Still, though, INFRA is not without merit, especially in the way it suffuses its spaces with methodical, combat-free pleasures. The game’s achievements track your percentage progress through a level in terms of how many structural deficiencies you have successfully taken note of. Every steam-spewing pipe, rickety bridge, and crumbling bit of concrete is an invitation to whip out your digital camera and snap a photo, upping your count. It is a delightfully obsessive mechanic, one that takes some basic mainstays of past Source engine titles (what’s a Half-Life game without a pipe spewing steam?) and adds its own mechanical twist. INFRA rewards careful attention to the minute details of your environment in a way that far too few games do. It encouraged a very particular way of seeing the world, one that stuck with me as I moved onto other games. (I found myself gratuitously frustrated when Get Even—a game that will feature in a future post—failed to acknowledge how dutifully I photographed every dent and rust patch in its beat-up environs with my in-game camera.)
INFRA is available for Windows on Steam.
A Mortician’s Tale
(Laundry Bear, released October 18)
This game got a fair amount of buzz since its release, probably more so than anything else in this entry. Basically, it’s Trama Center, except you don’t have to worry about killing your patient, because they’re already dead. Without the ticking clock and serious taxation of your fine motor skills, the game is a muted and methodical affair, with a lot of emphasis placed on how death-work is emotional labor as much as it is medical or cosmetic.
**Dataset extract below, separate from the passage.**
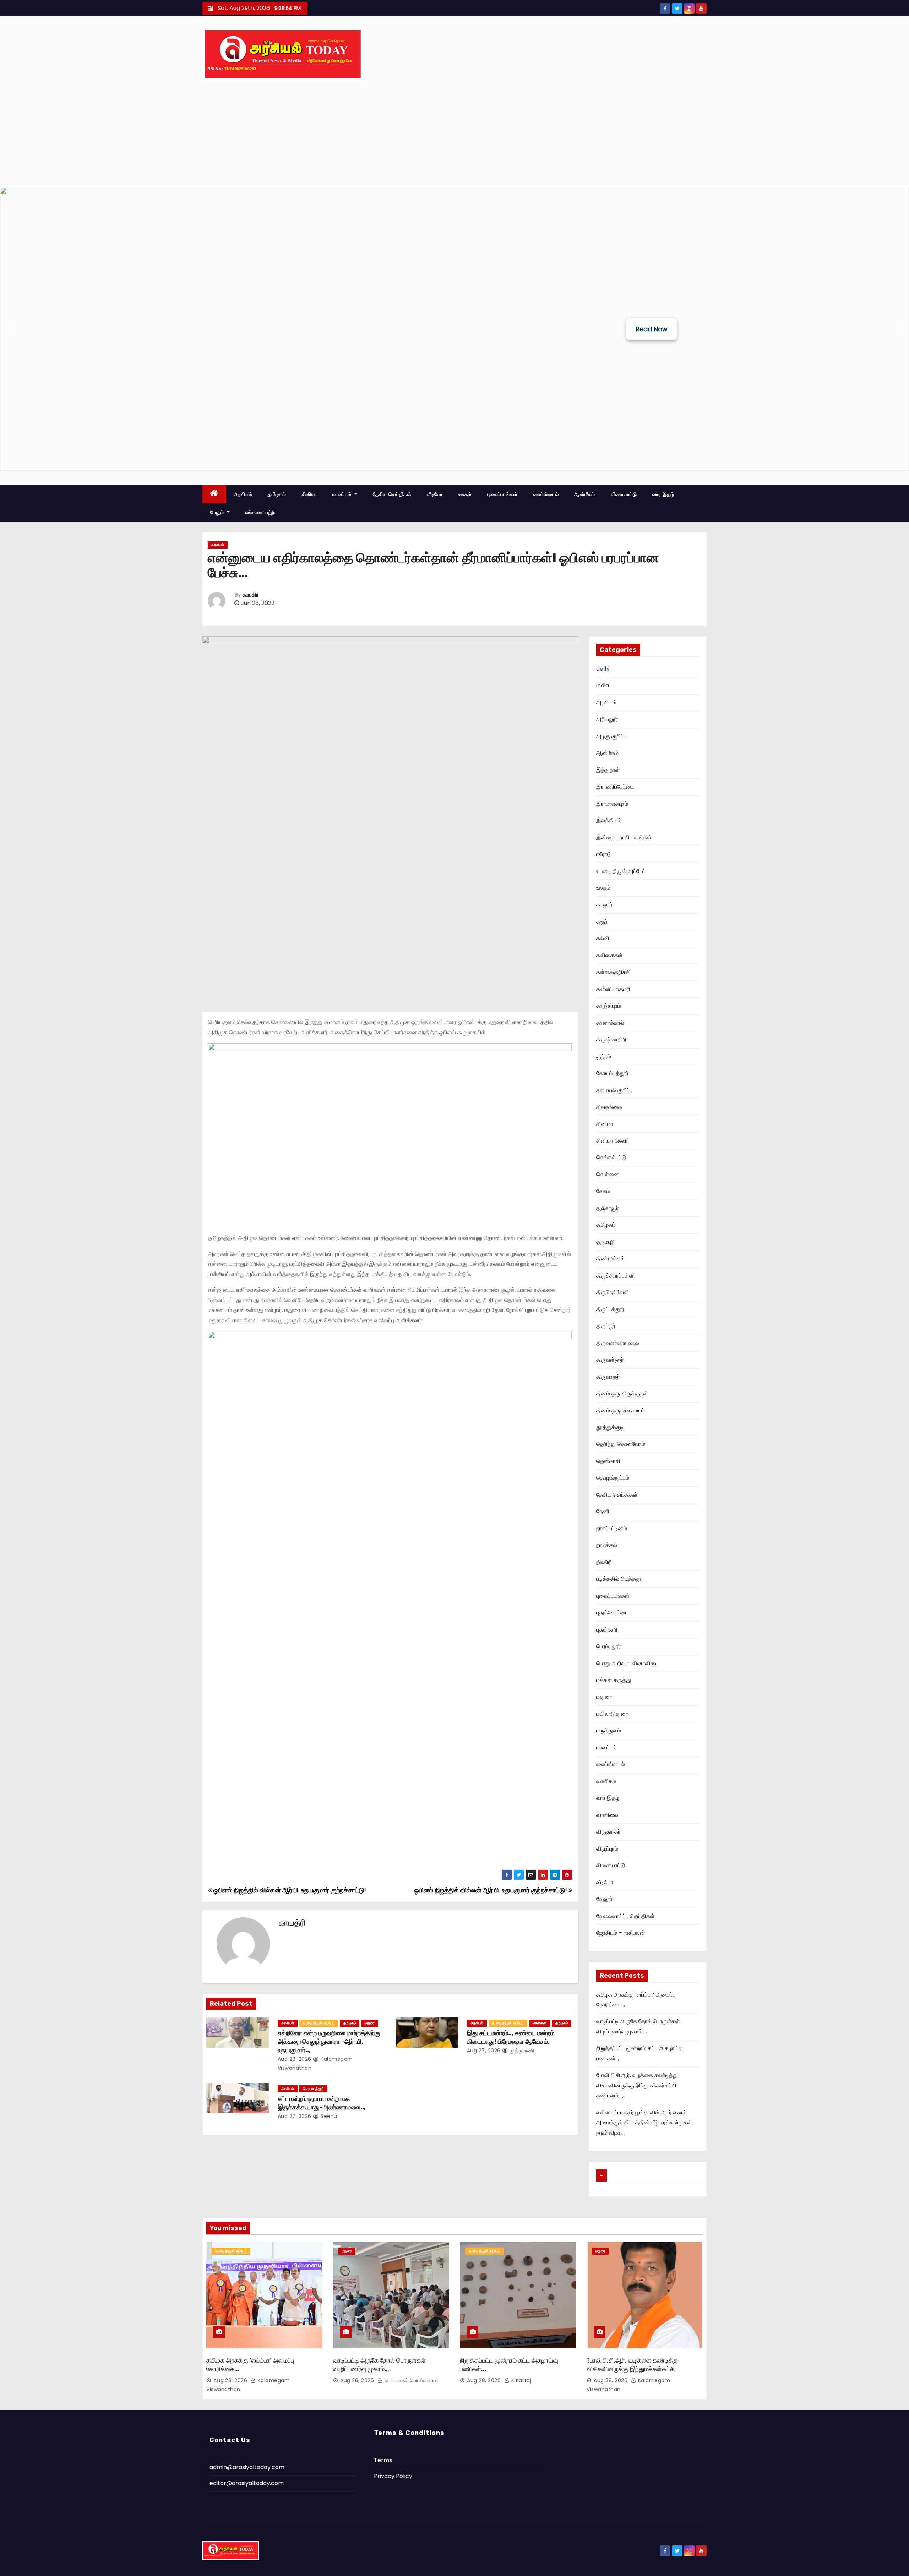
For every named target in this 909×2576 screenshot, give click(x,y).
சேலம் (603, 1191)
It’s a slight little thing, coming in in at under an hour—and that includes a full-on character arc, in which our titular mortician grows tired of the money-grubbing ways of her corporate employers and decides to start her own business. (So, basically … it’s Diner Dash? With cadavers?) It’s the perfect length for what it is, though, keeping its sights on the basic emotional contours of the business of death without extending itself into either rote busywork or artificially-manufactured challenge. It was an interesting design decision to keep displaying step-by-step instructions during each and every body-preparation, even after you had familiarized yourself with the basic types. It runs the risk of making the entire game feel like an extended tutorial, yes. But in purposefully removing any hint of challenge—the only thing that could be remotely “hard” about the game is having to remember the sequence of steps, and there’s no need to do that with the instructions there—A Mortician’s Tale makes sure that we’re in a more meditative state, thinking about what it means to present the dead for the living one last time.
A Mortician’s Tale is available for Windows, macOS, and Linux on itch (DRM-free), on the Humble Store, and on Steam.